In: Categories » » HTML XHTML and CSS » Strategies for Managing XHTML Generation Code
Generating XHTML is a more demanding process than generating HTML, if only because XHTML comes with a much stricter set of rules. Meeting these demands doesn't have to mean hours of bughunting every time you build a complex program, but it may mean that you have to modify the way you write your programs. (No requirement forces you to change, but adhering to these rules may prove easier in the long run.) Pretty much all of the techniques that work with HTML work with XHTML, but you may want to incorporate more of an XHTML-orientation into your generation code choices.
Text Working with HTML and XHTML documents as text is, in some ways, the easiest approach. In other ways, it is definitely the hardest approach. Text is the foundation of markup documents. Working at that level can be straightforward, but it also denies you the privilege of working with information at a higher level (such as the container structures created by XHTML). Writing code that generates raw text – which just happens to be XHTML – requires a lot of attention to detail, especially as XHMTL is much less forgiving of errors. Text-generation strategies may be useful, especially for projects that need to create more than one version of a document. Fundamentally, every environment that generates XHTML generates text. It's just a matter of what kinds of abstractions are in use. Probably the easiest way to update textgenerating code for the new challenges of XHTML is to add some of those layers of abstraction, separating code that generates markup from code that address content. As the abstraction proceeds, you then can add extra logic that ensures that markup is properly balanced or conforms to a required structure. Most programmers already do this to some extent so they can reuse code; in essence, it may just be a matter of refocusing existing work.
Templates Template systems, such as Active Server Pages (ASP) and Java Server Pages (JSP), enable developers to mix logic for creating content and structure with general templates that provide an overall framework. In some ways, these approaches are much like the text-generating systems described previously – but they have both advantages and disadvantages over that straightforward approach. Templates typically are easier to read and modify, especially for cases in which the generated content is a small portion of the document. At the same time, however, the interaction between the generated code and the information already stored in the template can cause problems that look like they are in the code but are in fact in the template and vice-versa. There are a few environments in which using XHTML can be difficult because of conflicts between XHTML syntax and the syntax of the development environment. If you use PHP scripting to generate XHTML documents, you may encounter a problem. Including the XML declaration (<?xml?>) throws off the PHP processor. Because it can rely on the <? as its placemark for where to begin processing, you have two options in authoring your XHTML. The first option is to exclude the XML declaration completely. It' s not required in an XHTML document, so this isn't a problem. Having it in the first place is just a good markup habit. The other option is to always use <?php as its placemark to begin parsing. That way, <?xml?> can't throw it off. Disabling the 'short open tag' setting may require coordination with your Web site hosting company if you don't have administrative control over your server.
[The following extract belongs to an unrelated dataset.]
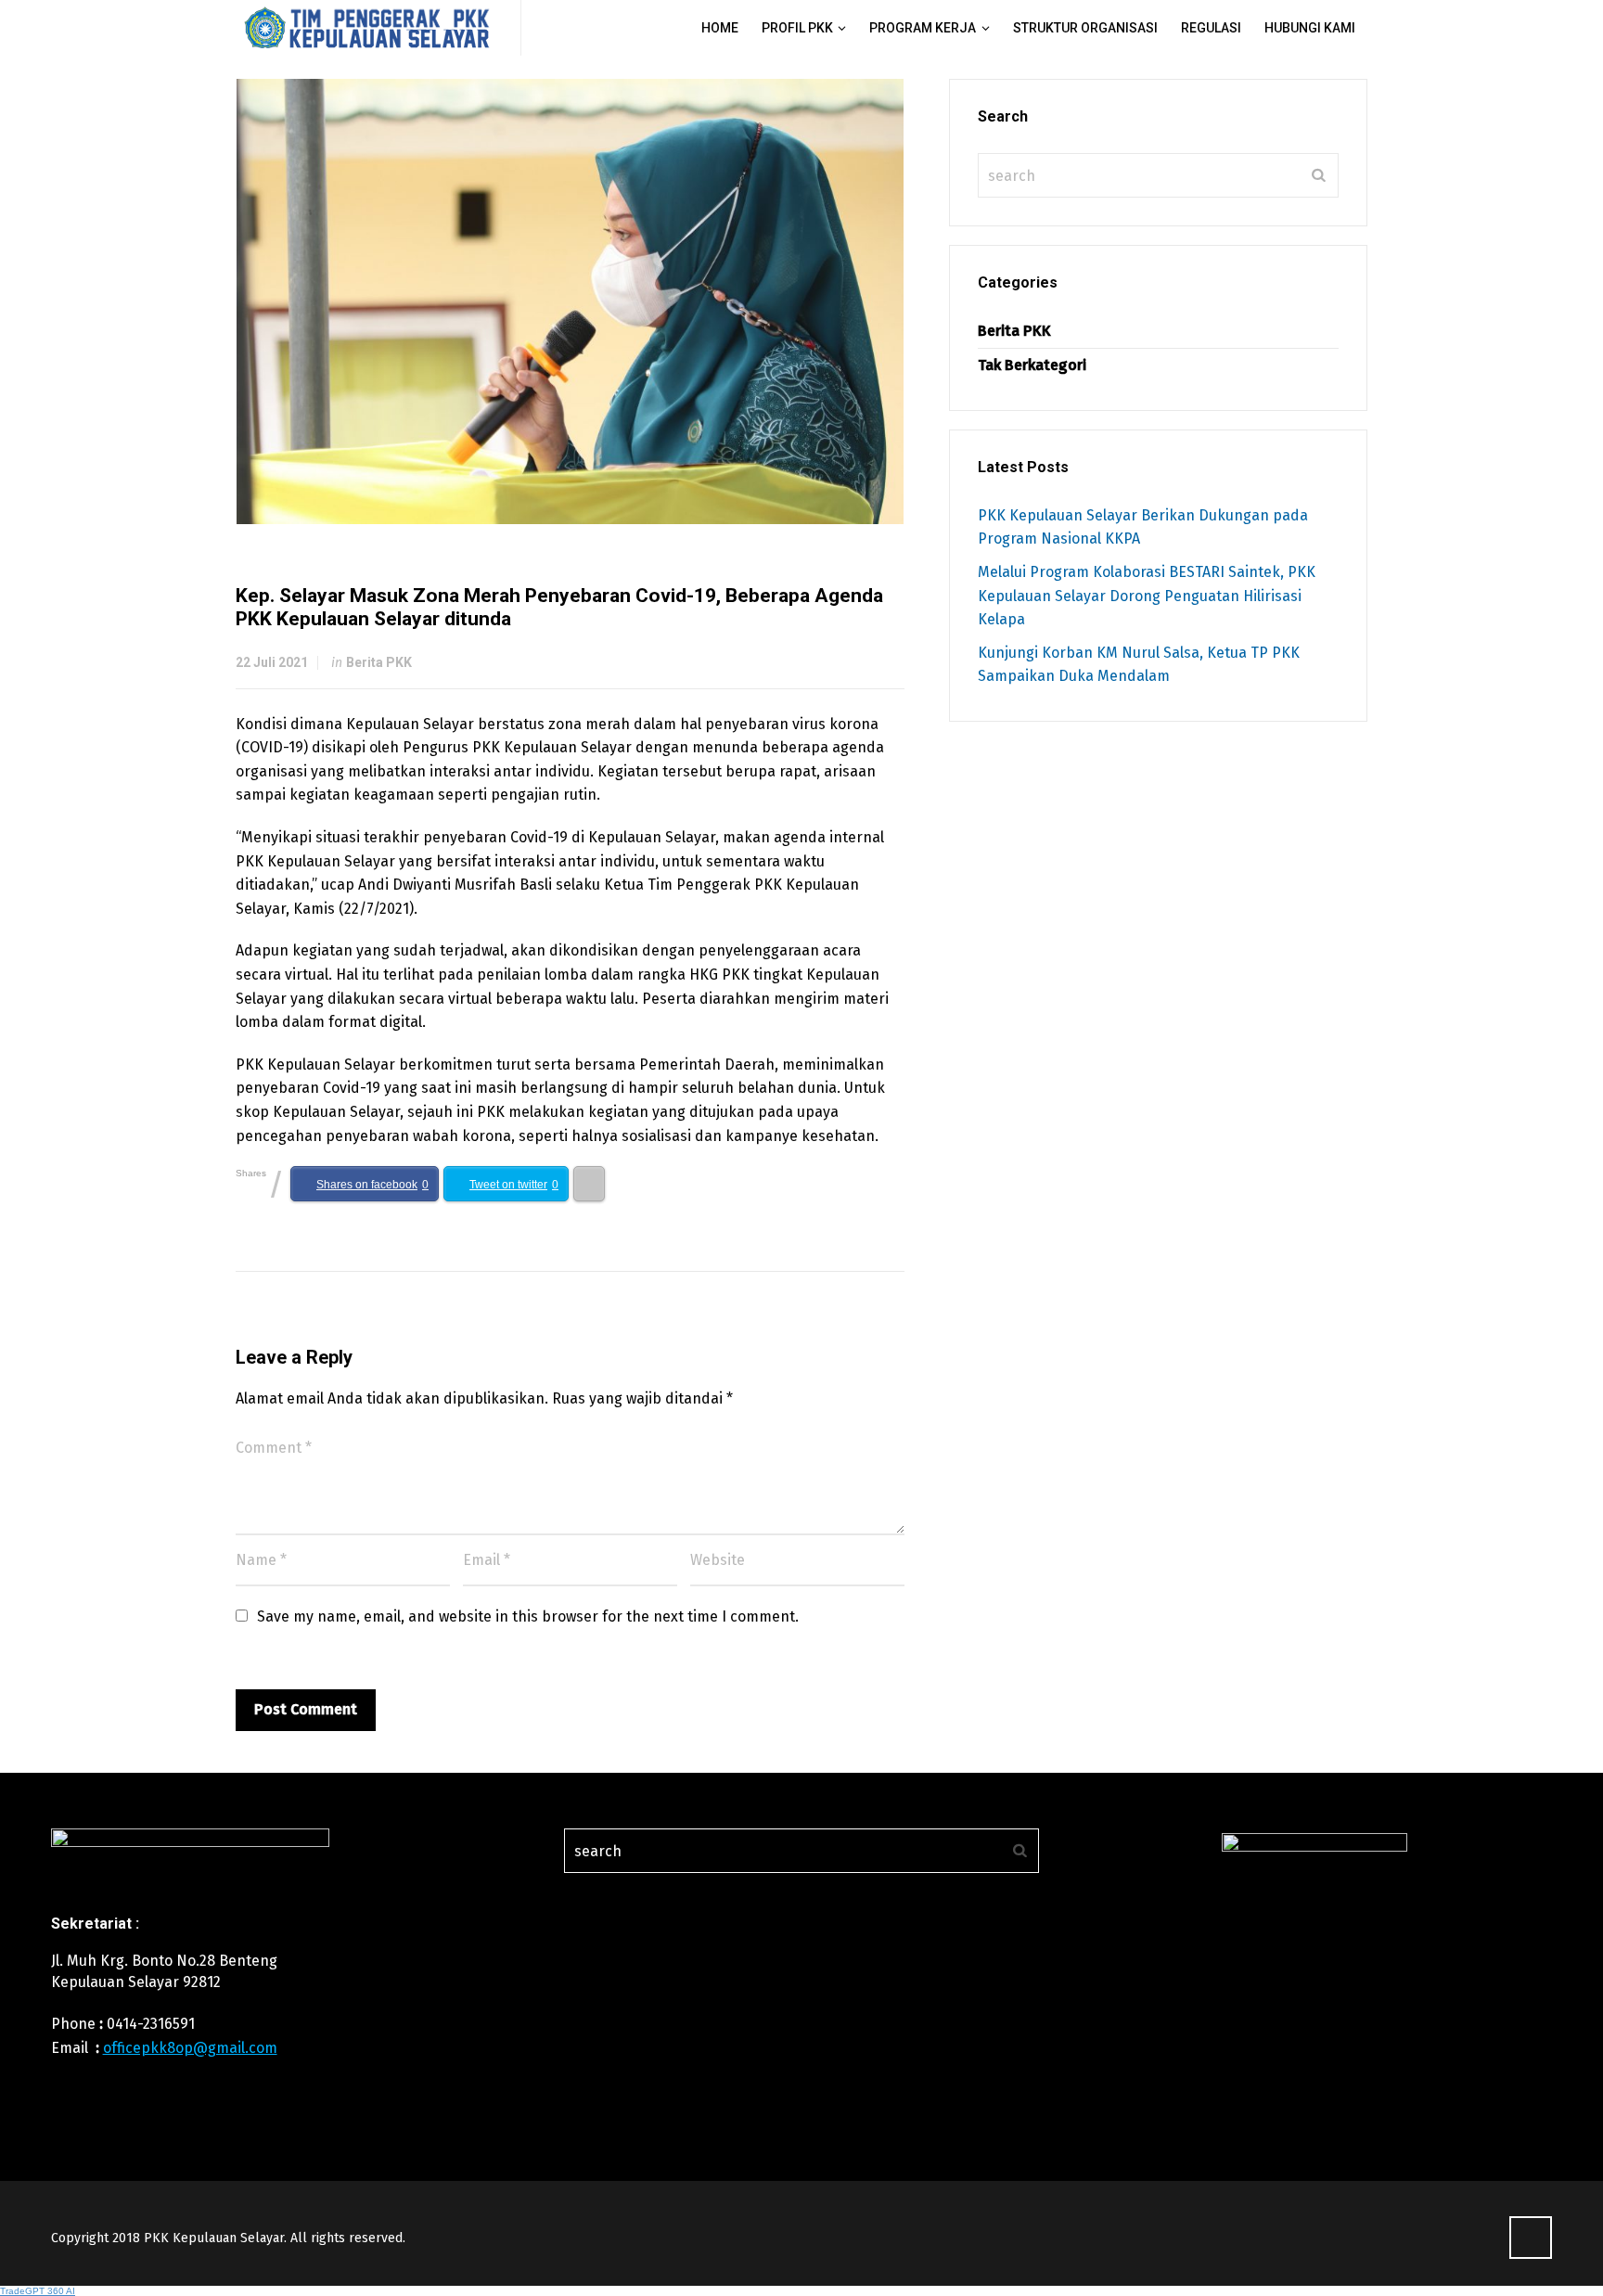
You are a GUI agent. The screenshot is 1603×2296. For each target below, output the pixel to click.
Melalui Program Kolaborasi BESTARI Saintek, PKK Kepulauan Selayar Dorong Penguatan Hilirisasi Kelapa (1146, 595)
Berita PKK (379, 662)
Note Although Extensible Stylesheet Language Transformations (XSLT) are templatebased document generators, the rules they follow are much stricter than those used by the technologies described here. The XML 1.0 specification already faced similar issues with general entities, which enabled developers to include content (including markup) by reference. The solution XML 1.0 enforces is a requirement that all general entities that contain markup must be well formed. If an entity includes a start tag for an element, it must include an end tag for that element. All of the structures inside of a general entity must be nested and marked up properly. You can't use general entities to specify parts of markup, such as half a start tag or just an end tag. Taking a similar approach to code generation can solve most of the problems caused by unexpected interactions between the template and the generated content, and should make it easier to track down the origin of such problems when they do occur. The strategies suggested for text-generating code also apply in large part to template-based XHTML generation. Creating layers of abstraction that go beyond creating streams of characters can help make the code portion of these template-based systems easier to work with, and may make it more reusable across documents and projects.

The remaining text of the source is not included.